__Extract provided__:

1. Field of the Invention
The present invention relates generally to storage systems, and more particularly, to methods and systems for high availability storage system.
2. Related Art
Modern, high availability, storage systems typically use redundancy for protection in the event of hardware and/or software failure. This is often achieved in current systems by employing multiple (typically two) controllers. For example, in one type of prior art system one controller is active and the second is in standby. In the event the active controller fails, the standby controller assumes control of the system.
Many high-availability storage systems also implement a storage strategy that involves using multiple magnetic storage devices. One such storage strategy is the Redundant Array of Inexpensive (or Independent) Disks (RAID) storage strategy that uses inexpensive disks (e.g., magnetic storage devices) in combination to achieve improved fault tolerance and performance. Because it takes longer to write information to magnetic storage devices than to Random Access Memory (RAM), such storage systems can introduce latency for write operations. In order to reduce this latency, controllers in conventional systems include a cache, which is typically non-volatile RAM (NVRAM). When the controller receives a write request, it first writes the information to the NVRAM. Then the controller signals to the entity requesting the write that the data is written. The controller then writes the data from the NVRAM to the magnetic storage devices. It should be noted that although this process was described with three sequential steps for simplification purposes, one of skill in the art would be aware that the steps need not be sequential. For example, data may begin being written to the magnetic storage devices at the same time that the data is being written to the cache.
In operation, host 102 generates a write request that it forwards to SAN interconnect block 106, which in turn forwards the write request to active controller 108. Active controller 108 then writes the data to its local cache 128, which is typically NVRAM. In addition, active controller 108 also communicates with standby controller 110 via intercontroller link 120 to ensure that the cache 130 of standby controller 110 includes a mirror copy of the information written to cache 128. This permits standby controller 110 to immediately take over control of storage system 104 in the event active controller 108 fails.
After the write data is written to cache 128, active controller 108 signals host 102 that the write is complete. Active controller 108 then writes the data to storage disks 114 via SAN interconnect block 112.

__Data shown__:
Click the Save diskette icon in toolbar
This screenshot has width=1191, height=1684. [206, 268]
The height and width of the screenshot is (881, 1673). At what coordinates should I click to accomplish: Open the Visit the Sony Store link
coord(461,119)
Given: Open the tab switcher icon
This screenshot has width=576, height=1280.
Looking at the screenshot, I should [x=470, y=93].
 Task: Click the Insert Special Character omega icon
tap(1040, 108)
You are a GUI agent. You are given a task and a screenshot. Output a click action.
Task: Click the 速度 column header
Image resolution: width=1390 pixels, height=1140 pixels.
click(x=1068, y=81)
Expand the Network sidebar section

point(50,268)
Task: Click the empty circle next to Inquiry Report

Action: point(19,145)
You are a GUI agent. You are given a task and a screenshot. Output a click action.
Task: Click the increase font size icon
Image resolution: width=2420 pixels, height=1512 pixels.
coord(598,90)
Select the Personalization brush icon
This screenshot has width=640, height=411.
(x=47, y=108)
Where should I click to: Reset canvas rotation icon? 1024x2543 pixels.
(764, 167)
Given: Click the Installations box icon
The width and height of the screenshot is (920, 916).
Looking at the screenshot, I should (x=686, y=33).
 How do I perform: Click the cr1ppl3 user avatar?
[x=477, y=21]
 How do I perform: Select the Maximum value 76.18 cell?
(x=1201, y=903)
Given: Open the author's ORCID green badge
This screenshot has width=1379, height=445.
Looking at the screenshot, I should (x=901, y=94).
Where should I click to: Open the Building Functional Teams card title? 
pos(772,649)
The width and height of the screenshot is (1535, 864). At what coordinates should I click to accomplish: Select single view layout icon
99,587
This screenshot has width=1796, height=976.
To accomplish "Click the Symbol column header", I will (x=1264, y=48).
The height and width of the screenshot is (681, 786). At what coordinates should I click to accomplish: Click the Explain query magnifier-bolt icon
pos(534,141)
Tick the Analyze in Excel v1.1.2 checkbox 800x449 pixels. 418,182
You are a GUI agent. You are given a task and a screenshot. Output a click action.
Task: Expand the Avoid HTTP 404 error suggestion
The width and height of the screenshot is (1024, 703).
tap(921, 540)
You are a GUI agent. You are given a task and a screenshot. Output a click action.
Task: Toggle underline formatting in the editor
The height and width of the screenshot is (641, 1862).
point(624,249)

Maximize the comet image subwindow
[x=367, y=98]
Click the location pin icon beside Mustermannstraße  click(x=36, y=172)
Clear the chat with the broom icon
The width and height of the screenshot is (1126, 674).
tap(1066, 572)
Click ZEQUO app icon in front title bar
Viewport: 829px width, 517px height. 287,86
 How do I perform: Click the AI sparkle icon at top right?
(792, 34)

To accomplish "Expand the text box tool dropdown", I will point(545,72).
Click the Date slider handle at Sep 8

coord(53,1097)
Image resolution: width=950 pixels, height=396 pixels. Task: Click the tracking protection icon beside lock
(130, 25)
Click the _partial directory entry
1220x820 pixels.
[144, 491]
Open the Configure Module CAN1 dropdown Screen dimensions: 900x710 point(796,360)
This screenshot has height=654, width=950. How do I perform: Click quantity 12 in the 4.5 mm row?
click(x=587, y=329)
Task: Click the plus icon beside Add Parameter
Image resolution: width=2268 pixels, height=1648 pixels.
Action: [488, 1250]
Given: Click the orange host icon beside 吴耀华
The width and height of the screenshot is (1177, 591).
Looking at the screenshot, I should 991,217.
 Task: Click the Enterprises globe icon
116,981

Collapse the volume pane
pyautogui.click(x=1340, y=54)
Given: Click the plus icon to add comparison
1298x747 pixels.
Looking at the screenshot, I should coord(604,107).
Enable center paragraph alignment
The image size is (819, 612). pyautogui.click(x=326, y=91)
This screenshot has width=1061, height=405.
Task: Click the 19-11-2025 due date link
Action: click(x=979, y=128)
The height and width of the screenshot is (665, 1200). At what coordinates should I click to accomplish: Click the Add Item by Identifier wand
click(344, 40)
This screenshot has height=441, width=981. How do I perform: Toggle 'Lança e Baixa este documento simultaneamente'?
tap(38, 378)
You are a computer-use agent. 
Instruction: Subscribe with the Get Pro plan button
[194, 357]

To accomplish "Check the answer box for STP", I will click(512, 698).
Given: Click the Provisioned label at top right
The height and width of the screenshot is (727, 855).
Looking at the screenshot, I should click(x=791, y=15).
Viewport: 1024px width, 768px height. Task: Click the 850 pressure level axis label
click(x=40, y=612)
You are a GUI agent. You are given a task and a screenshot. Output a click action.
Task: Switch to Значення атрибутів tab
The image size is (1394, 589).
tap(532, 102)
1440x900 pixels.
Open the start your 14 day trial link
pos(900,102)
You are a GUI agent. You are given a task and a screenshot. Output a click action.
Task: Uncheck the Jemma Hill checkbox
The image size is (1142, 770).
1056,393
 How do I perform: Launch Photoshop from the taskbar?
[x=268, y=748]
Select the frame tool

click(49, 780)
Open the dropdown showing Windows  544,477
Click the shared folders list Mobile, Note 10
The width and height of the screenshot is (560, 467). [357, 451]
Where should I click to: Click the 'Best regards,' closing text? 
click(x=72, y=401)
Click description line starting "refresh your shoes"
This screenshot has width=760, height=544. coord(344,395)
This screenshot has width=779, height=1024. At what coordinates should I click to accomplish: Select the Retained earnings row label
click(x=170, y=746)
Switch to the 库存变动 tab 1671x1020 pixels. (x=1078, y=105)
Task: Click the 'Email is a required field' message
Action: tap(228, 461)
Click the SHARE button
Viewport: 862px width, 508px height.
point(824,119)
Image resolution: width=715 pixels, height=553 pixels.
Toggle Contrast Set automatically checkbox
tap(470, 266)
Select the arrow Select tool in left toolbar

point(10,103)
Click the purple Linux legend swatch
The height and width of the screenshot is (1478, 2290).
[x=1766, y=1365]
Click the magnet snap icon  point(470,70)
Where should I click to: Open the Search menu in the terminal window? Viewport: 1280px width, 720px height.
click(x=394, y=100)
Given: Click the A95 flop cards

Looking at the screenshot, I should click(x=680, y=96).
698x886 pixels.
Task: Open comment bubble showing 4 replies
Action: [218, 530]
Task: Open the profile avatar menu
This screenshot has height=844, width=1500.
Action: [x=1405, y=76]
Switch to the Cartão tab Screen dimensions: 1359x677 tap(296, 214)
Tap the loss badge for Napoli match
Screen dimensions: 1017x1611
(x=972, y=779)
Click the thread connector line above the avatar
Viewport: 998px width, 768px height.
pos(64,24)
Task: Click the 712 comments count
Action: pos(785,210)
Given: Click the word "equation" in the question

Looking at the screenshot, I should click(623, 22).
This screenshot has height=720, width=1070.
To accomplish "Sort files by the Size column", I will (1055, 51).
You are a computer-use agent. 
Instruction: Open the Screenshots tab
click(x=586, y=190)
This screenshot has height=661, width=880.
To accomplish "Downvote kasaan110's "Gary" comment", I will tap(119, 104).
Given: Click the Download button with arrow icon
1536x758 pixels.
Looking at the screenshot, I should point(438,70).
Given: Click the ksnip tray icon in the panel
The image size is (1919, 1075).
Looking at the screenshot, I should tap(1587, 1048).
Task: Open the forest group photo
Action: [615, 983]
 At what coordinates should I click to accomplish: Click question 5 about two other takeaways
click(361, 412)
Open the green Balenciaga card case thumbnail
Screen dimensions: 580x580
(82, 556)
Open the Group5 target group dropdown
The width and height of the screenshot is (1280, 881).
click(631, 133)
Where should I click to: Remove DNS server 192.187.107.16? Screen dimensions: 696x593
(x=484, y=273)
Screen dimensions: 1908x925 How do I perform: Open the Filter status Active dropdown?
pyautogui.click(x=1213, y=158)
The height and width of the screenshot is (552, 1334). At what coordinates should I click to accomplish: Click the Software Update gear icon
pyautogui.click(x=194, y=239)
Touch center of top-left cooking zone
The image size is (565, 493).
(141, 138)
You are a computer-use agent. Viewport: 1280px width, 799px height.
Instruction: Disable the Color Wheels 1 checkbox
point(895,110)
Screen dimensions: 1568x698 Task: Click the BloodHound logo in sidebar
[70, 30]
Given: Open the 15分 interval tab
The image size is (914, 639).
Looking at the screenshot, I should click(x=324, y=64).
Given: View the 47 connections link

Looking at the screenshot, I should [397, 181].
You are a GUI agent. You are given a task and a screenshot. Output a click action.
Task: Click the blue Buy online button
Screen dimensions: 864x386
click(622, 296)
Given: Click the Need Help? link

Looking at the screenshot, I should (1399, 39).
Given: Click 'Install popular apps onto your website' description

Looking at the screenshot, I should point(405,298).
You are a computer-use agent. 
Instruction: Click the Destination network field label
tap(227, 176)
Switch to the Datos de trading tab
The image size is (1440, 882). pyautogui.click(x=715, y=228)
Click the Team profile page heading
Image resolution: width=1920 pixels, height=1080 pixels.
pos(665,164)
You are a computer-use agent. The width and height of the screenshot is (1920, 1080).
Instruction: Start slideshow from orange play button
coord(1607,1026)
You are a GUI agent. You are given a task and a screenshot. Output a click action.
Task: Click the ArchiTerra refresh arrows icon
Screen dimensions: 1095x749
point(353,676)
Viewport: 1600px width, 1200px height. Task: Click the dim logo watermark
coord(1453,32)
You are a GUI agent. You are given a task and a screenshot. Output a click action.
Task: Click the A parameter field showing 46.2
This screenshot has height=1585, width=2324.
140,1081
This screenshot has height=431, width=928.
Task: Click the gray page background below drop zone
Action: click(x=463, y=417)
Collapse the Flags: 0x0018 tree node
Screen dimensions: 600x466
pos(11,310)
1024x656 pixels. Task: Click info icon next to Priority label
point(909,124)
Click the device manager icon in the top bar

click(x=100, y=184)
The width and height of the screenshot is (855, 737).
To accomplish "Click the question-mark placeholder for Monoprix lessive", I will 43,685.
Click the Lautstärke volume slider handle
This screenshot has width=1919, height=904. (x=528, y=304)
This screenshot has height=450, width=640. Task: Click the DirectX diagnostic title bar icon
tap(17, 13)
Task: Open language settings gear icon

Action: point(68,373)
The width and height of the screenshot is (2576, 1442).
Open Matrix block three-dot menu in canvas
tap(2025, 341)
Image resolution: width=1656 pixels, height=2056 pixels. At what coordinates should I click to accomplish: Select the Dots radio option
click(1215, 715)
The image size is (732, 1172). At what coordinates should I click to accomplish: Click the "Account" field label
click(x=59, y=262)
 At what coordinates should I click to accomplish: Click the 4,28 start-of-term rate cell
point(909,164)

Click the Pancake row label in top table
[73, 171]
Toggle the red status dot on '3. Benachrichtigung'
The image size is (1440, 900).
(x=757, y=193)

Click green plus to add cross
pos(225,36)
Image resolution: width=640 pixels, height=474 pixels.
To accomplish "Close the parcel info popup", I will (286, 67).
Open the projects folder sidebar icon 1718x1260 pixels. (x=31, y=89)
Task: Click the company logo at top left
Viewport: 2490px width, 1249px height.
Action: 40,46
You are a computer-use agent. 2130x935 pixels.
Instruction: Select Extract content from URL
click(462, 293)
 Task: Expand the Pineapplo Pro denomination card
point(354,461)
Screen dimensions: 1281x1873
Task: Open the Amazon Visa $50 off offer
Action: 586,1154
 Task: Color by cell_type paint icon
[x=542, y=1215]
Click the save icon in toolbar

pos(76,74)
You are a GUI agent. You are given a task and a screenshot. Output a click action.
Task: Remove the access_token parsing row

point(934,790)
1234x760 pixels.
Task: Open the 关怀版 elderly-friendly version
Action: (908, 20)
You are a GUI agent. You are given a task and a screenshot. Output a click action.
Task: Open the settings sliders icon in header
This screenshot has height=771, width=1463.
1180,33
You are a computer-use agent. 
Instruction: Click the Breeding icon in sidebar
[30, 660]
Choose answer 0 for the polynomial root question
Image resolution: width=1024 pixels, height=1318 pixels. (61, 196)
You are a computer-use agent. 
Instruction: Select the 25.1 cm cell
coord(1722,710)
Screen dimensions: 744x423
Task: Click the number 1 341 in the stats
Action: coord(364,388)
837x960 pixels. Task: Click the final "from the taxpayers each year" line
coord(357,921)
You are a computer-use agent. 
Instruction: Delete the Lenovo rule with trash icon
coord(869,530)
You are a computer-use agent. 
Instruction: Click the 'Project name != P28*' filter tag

__Required tasks__:
A: Repeat verbatim the portion of the storage-system passage from "1. Field of" up to and including "availability storage system.".
B: Continue the storage-system passage, starting after its final sentence.
The material comes from a different source than the storage-system passage.

__Responses by task__:
A:
1. Field of the Invention
The present invention relates generally to storage systems, and more particularly, to methods and systems for high availability storage system.

B:
For standby controller 110 to be available to take over control of storage system 104 in the event of failure of active controller 108, it is necessary that the caches 128 and 130 of controllers 108 and 110, respectively, be maintained in a coherent fashion. This requires intercontroller link 120 to be a high speed link, which can increase the cost of the storage system. Further, these systems typically require a custom design to deliver adequate performance, which adds to development cost and time to market. Further, these designs also often have to change with advances in technology further increasing the costs of these devices
Other conventional systems employ two controllers, an active controller and a standby controller, and a single NVRAM cache accessible to both controllers. The active controller in non-fault conditions controls all writes to the NVRAM and the storage disks. Because the standby controller is typically inactive in non-fault conditions and has access to the NVRAM, the active controller need not be concerned with coherency. When the active controller fails, the standby controller becomes active, writes all data from the NVRAM to the storage disks, and then takes over full control of data writes. This system, however, as with the above-discussed system, has the drawback that it only provides a single controller's bandwidth—but at the cost of two controllers.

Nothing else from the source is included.